¿Por qué lo más vital es inasible?
El aire, la sangre, el agua…
Desde febrero de 2020, cuando me mudé al departamento, tenía preparadas las sales para darme un más que merecido baño de tina. Demasiados meses para cumplir una promesa, aun siendo a mí misma. Pero valió la pena.
Cierro los ojos y siento la cálida humedad del agua envolviendo mi piel. Me rescata y me pone a salvo de cualquier preocupación cotidiana. Mis manos juegan en ella, queriendo asirla, devolviéndole la caricia.
Abro los ojos y veo mis rodillas asomando en el agua, como dos islas buscando un viento que las despierte, una brisa que calme el volcán que bulle en mi interior, un cabo que me mantenga atracada a puerto.

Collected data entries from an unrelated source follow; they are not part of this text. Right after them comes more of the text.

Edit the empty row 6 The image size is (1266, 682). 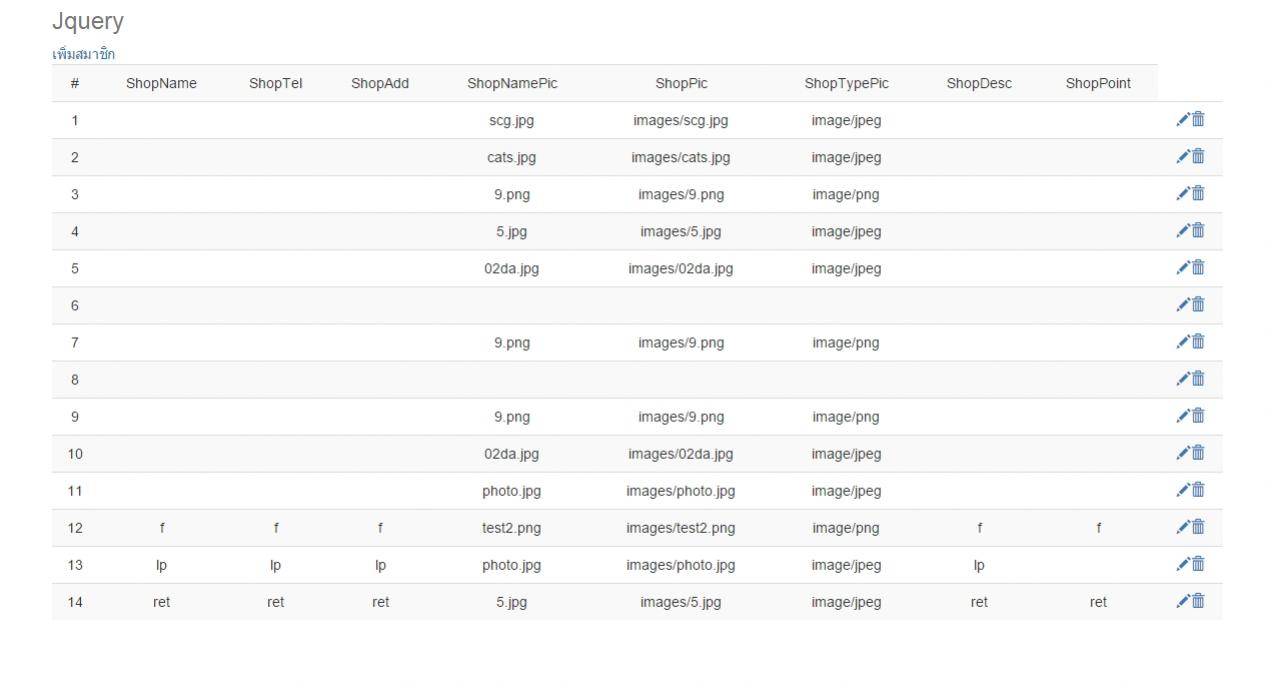[1183, 305]
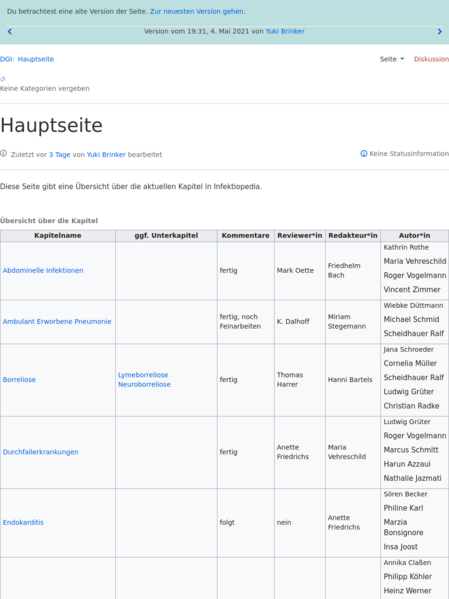
Task: Open the Endokarditis chapter link
Action: coord(23,522)
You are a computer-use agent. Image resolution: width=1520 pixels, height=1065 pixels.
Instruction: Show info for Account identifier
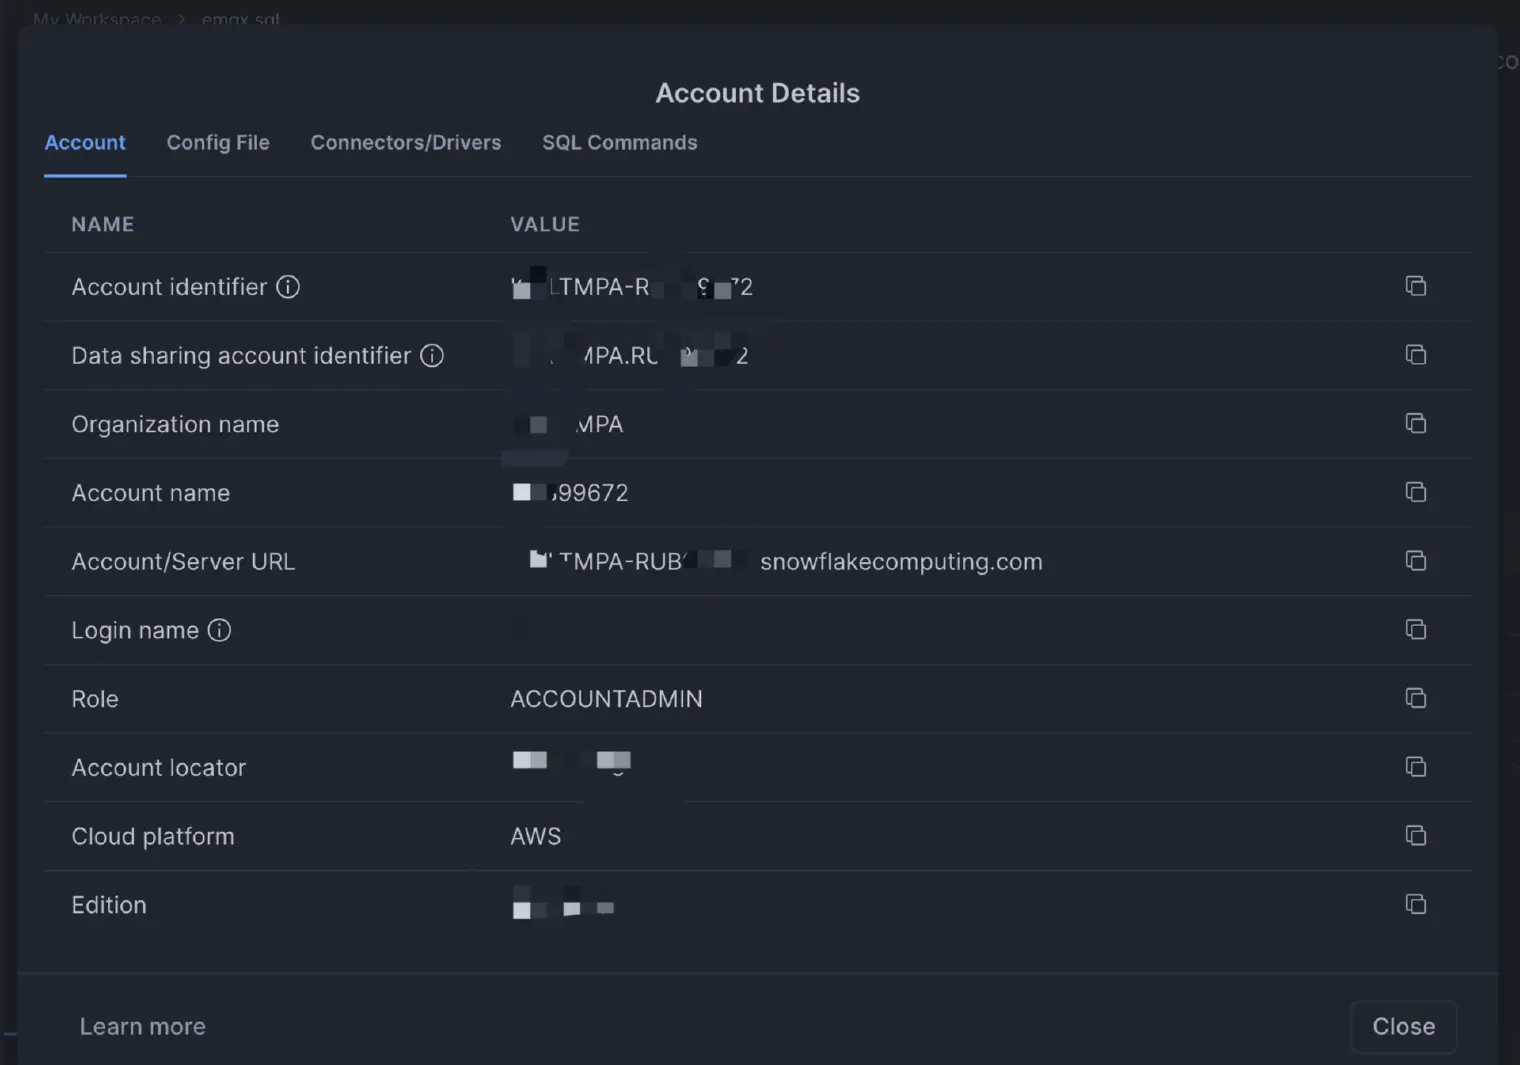pos(288,287)
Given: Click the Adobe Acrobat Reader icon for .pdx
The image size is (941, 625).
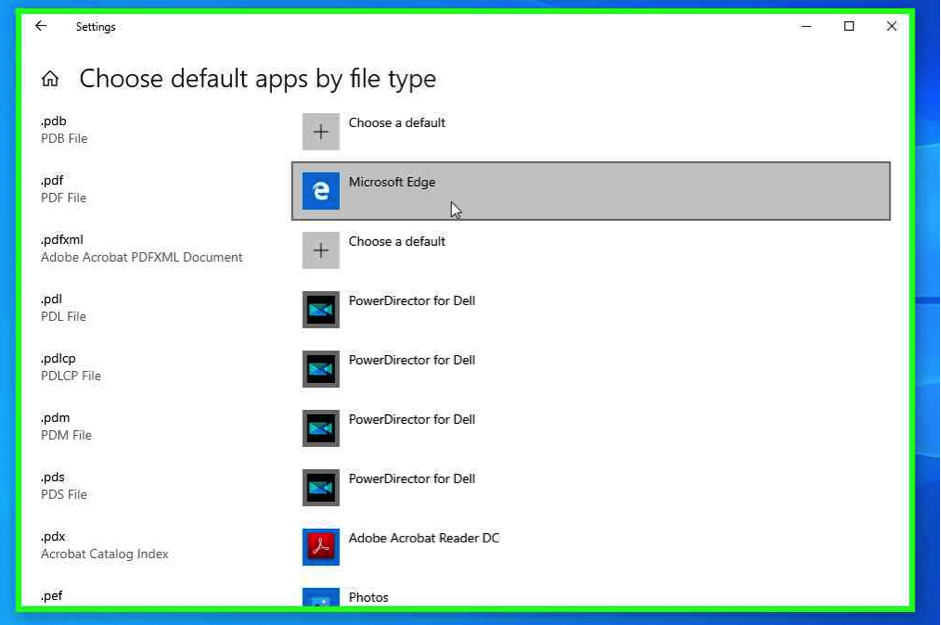Looking at the screenshot, I should (321, 547).
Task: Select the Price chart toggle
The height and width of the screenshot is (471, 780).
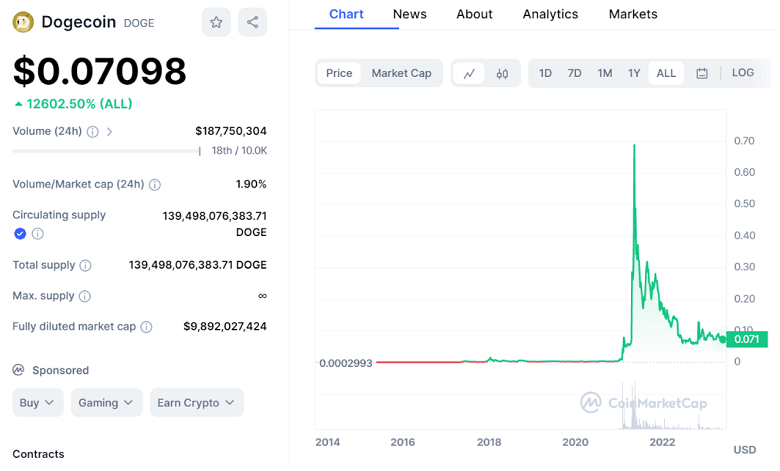Action: pyautogui.click(x=339, y=73)
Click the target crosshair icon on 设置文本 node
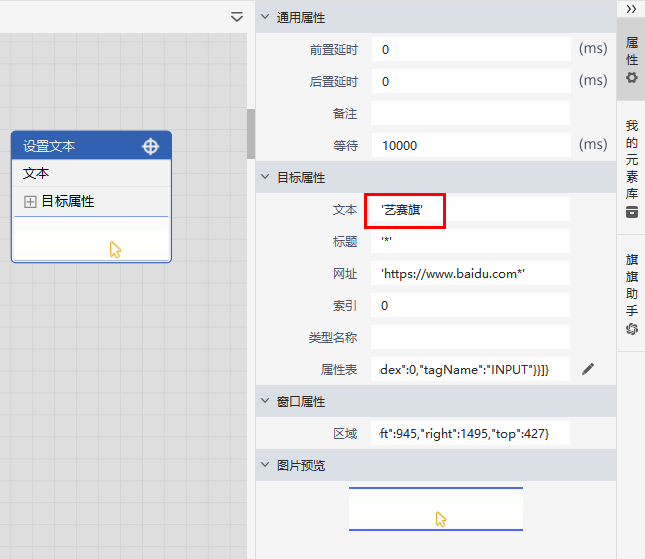645x559 pixels. coord(150,146)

La visión me trae el pensamiento de que el placer de este baño en diez años será un lujo prohibitivo, tal vez incluso prohibido. Y pensando en este derroche me inunda la culpa, más fría que el agua que contiene la bañera. Empiezo a moverme, incómoda, tentada a salir…
¿Estoy derrochando o estoy aprovechando? Debo hacer que valga la pena. Con ese propósito, cierro de nuevo los ojos y me sumerjo en la húmeda tibieza que me sostiene, como en un útero. Y mis manos juegan de nuevo en el agua, acariciándola, intentando asirla…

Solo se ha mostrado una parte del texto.